One example is at the start of the game, where that man behind the curtain requests for you to meet him by the walls of the anomaly zone. This area is guarded by massive spotlights and getting caught in them gets you shot to death. It’s pretty quick too, two shots and game over. This is in the first 5-10 minutes and it quickly colors the whole experience. Sneaking past them to meet your client isn’t impossible, but it’s not a fun first impression. This is telling you “hey, this is gonna feel unfair. Are you gonna chicken out or will you prove me wrong?”. It’s going to get worse from there.
Like plenty of other games with this style, scavenging for materials is a must. Looking through trash and broken appliances lets you find parts to break down to make new items and modules. You start with a head-mounted flashlight, but this can turn to modules to stay warm, gas masks, and more inventory items. 3D printers are all across the zone, letting you build something when you have the time. Some of these modules take battery power from your suit, requiring you to charge it up to stay alive for longer.
But the biggest issue with these is that each printer has a separate upgrade. For instance, an abandoned church has a blueprint for that upgrade to deal with the cold.This blueprint can’t be taken with you to your shelter, it’ll have to be made there. So if you don’t have the materials for it, better find them and go all the way back to that printer OR hope you find another printer with the same blueprint. It’s a hassle, but it’s a greater tension than when the monsters come out.
Before you meet one of these monsters, your biggest foe will be the cold. Survival is the name of the game, and it’s easy to slowly freeze to death. The only way to solve this is by either traveling back to your shelter, going to a location without subzero temperature, or burning wood in the stoves littered across the countryside. Finding a bit of wood to burn can make all the difference, and getting warmed up adds to that tension. Was that the right time to warm up? Should I have saved it and just rushed to shelter? But after a while, it gets easy to understand and deal with. Then the monsters come.
You will hear screams at night and they will always be louder than expected. Before you properly see them, this is where the monsters are at their best. It’s easy to jump at first, but you grow accustomed to them. Those scares are quickly replaced by a tedious sort of unfairness that comes from monsters. There are zombies with axes, flies buzzing around them as they charge at you. These are ones you can learn to fight against, trading blows with an axe or crowbar. But this doesn’t prepare you for the monsters that’ll give you the most problems.

• _Data provided_
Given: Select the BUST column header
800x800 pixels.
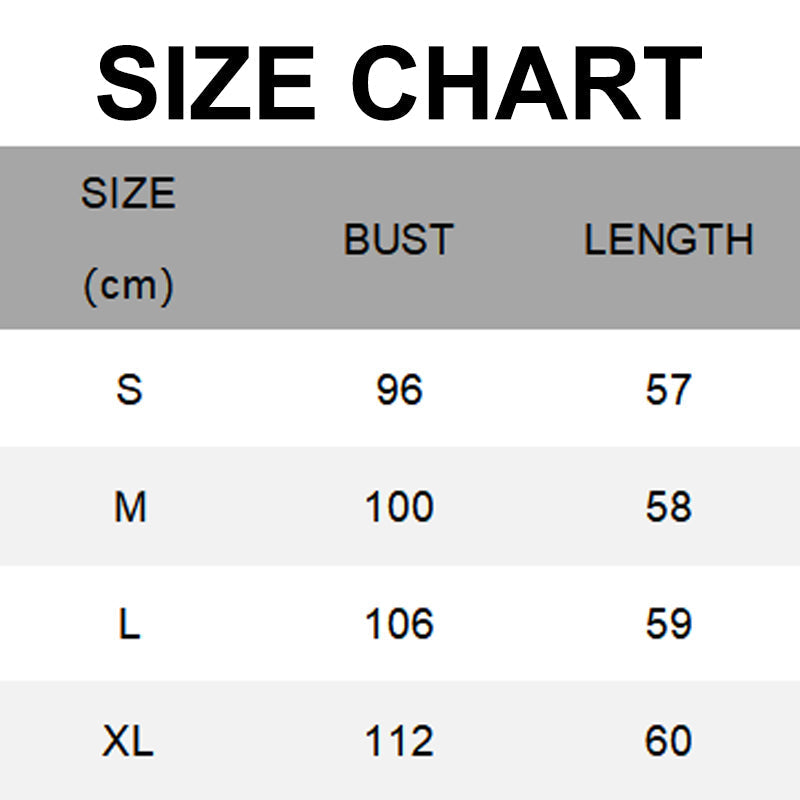Looking at the screenshot, I should (398, 240).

• _Work to do_
Write the next part of the survival-game review, picking up after its last sentence.

• _Exercise response_
The main monsters that are your bane are over-powered. They’re beasts that jump around trees, release poisonous gasses, screw with the game’s interface, grab you with their tongue and can even instakill you if your health is low enough. Even if you’re running away, they’ll just pounce and kill you in a gratuitous cutscene. The distance itself seems superfluous as to where they’ll take you out. That by itself isn’t surprising, plenty of games have done these relentless pursuers, but few of them felt this relentless and cheap. So relentless that the thing’s tongue clipped through buildings to attack without warning in one build of the game. There’s a reason why the Smoker and Hunter in Left 4 Dead wasn’t made into a single class.
It always feels like you’re doing something wrong, and the solution isn’t clear. Fleeing is nonoptimal, and fighting it doesn’t even buy you enough time before they return. No matter what you do, you’re going to lose health. There is one module for your suit you can get to tell you when an attack is imminent, and that can help when you’re facing a single monster. But later samples have you face multiple pouncing beasts and facing them all makes the game a slog. It’s the worst sort of frustrating, the type that makes you walk away and turn the damn thing off. In a game where you’re trapped in a land with a dangerous, alien plague, it’s disappointing that the biggest problem you face is a tree-hopping pouncer who screams in your face and eats you.
Even when the game gets patched to deal with more egregious issues, Expedition Zero would be a lot better without this combat. It’s at its strongest when your biggest enemy is the weather, trying to find out what’s happened, and finding samples in the strangest of places. When you’re stalked by monsters, it’s tiring. It’s not the sort of trauma that makes you stronger from the experience. It just burns you out and prevents you from appreciating the game’s bright spots.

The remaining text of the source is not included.